The amendment is the second since SCO filed an initial suit in March 2003, claiming that IBM misappropriated trade secrets related to its Unix license. SCO licensed the Unix operating system to companies including IBM after it obtained rights to the license in 1995. SCO first altered its case against IBM in June, increasing the damages amount from $1 billion to $3 billion.

With the latest amendment, SCO’s damage claims will rise to $5 billion, Stowell said.

In a ruling on Wednesday, the court granted SCO leave to file its amended pleading.

IBM declined to comment on Monday’s news.

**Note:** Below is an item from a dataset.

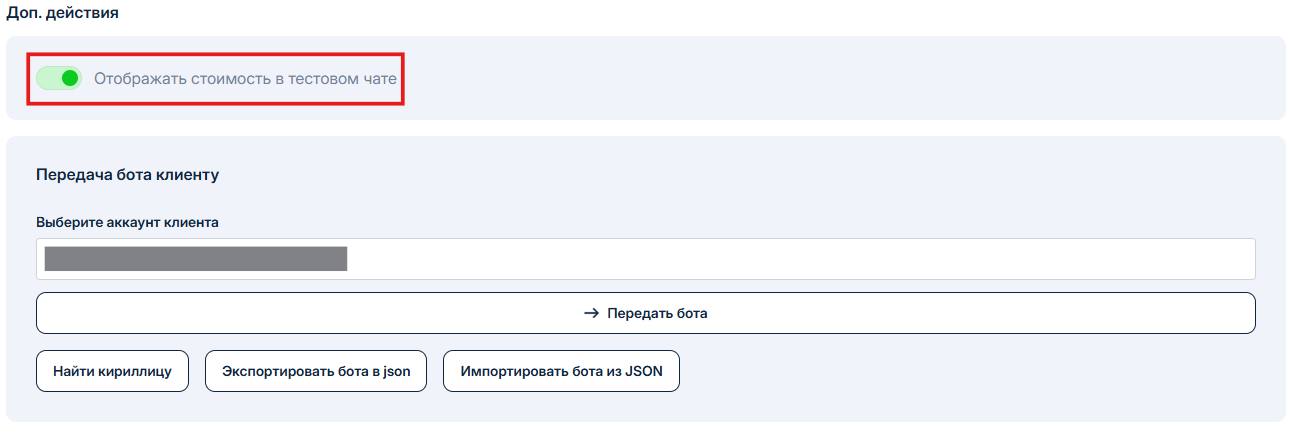Click the word "Передать" in the wide button
The image size is (1289, 427).
(635, 313)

However, in a memo to the U.S. District Court for the District of Utah on Feb. 19, IBM said that SCO’s amendments are meritless but that it did not oppose SCO’s motion to amend, so long as it had leave to move against the amended pleadings.

The amendment is good news for the Linux community, because it shows that SCO had no evidence to back its claims that IBM had violated the company’s trade secrets, said Bruce Perens, a noted Linux advocate and one of the founders of the Open Source Initiative.

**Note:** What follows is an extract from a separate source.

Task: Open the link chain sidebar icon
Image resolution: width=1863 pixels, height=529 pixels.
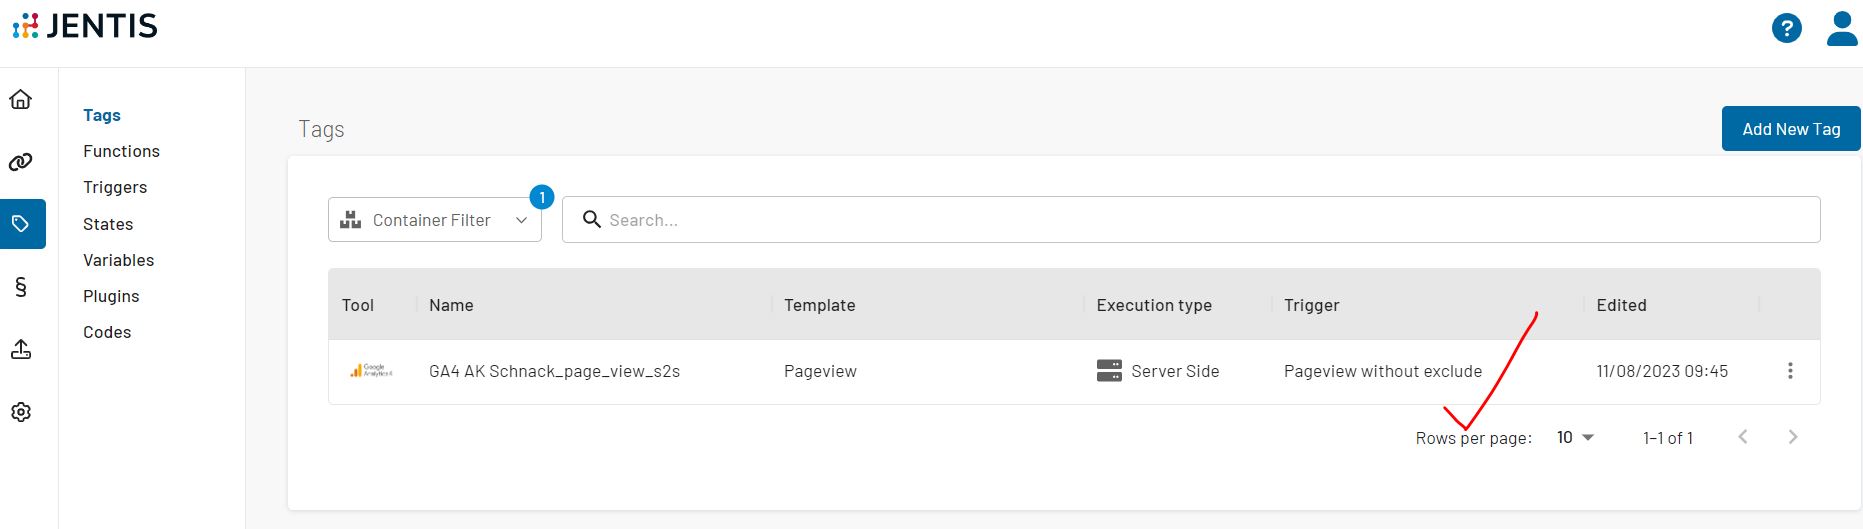Action: coord(21,162)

Perens was skeptical that SCO would be able to win on any of its copyright claims, saying that despite repeated attempts, SCO had yet to prove that Linux violated any of SCO’s copyrights. “They can make a copyright infringement complaint, but they’re going to be unable to prove it,” said Perens.

In a related announcement, SCO said on Monday that it had signed a license agreement with EV1Servers.Net, the hosting division of Houston company Everyones Internet. SCO will provide EV1Servers.Net with a site license that allows the use of SCO intellectual property in binary form on all Linux servers managed by EV1Servers.Net in each of its hosting facilities, the company said in a statement.

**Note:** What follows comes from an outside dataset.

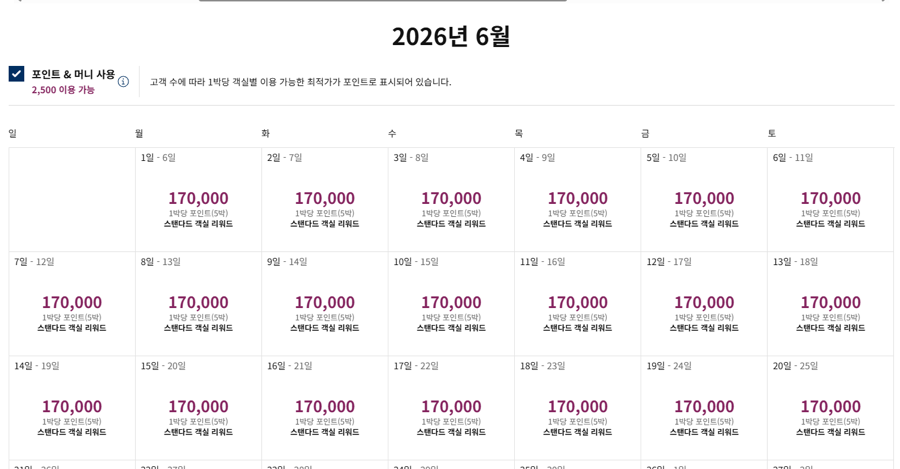
Task: Choose the 2일 - 7일 date cell
Action: 324,200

The deal, which was signed last week, came about after EV1Servers.Net was sent a warning letter from SCO telling it of the alleged intellectual property violations in Linux, said Robert Marsh, CEO of Everyones Servers.

“I saw an opportunity to provide stability to our customers,” Marsh said. “As we looked at the overall landscape of the marketplace,” he added, “we elected to make a business decision to make a deal with SCO and thereby take ourselves out of the current fray, as well as take our customers out of the current fray.”

Though Marsh declined to reveal the specifics of his company’s deal with SCO, he said the EV1Servers.Net license will be a blanket site license covering thousands of Red Hat Enterprise Linux servers being housed at EV1Servers.Net’s 65,000 square foot Houston data center, as well as the Linux servers being added to a new 45,000 square foot facility that EV1Servers.Net is opening, also in Houston, later this week.

The cost of the deal was “in the seven figure range,” according to SCO’s Stowell.

The hosting company was aware of the market uncertainty over SCO licensing, and wanted to remove that risk for its customers, Stowell said. “It was a business decision,” he said.

SCO started its worldwide licensing campaign one month ago, and Sontag has been pleased with the uptake, he said. Denying that companies have been scared into taking up licenses by the threat of litigation, he said that they have “educated themselves on the issues. When they talk to us, they see that we have a strong point.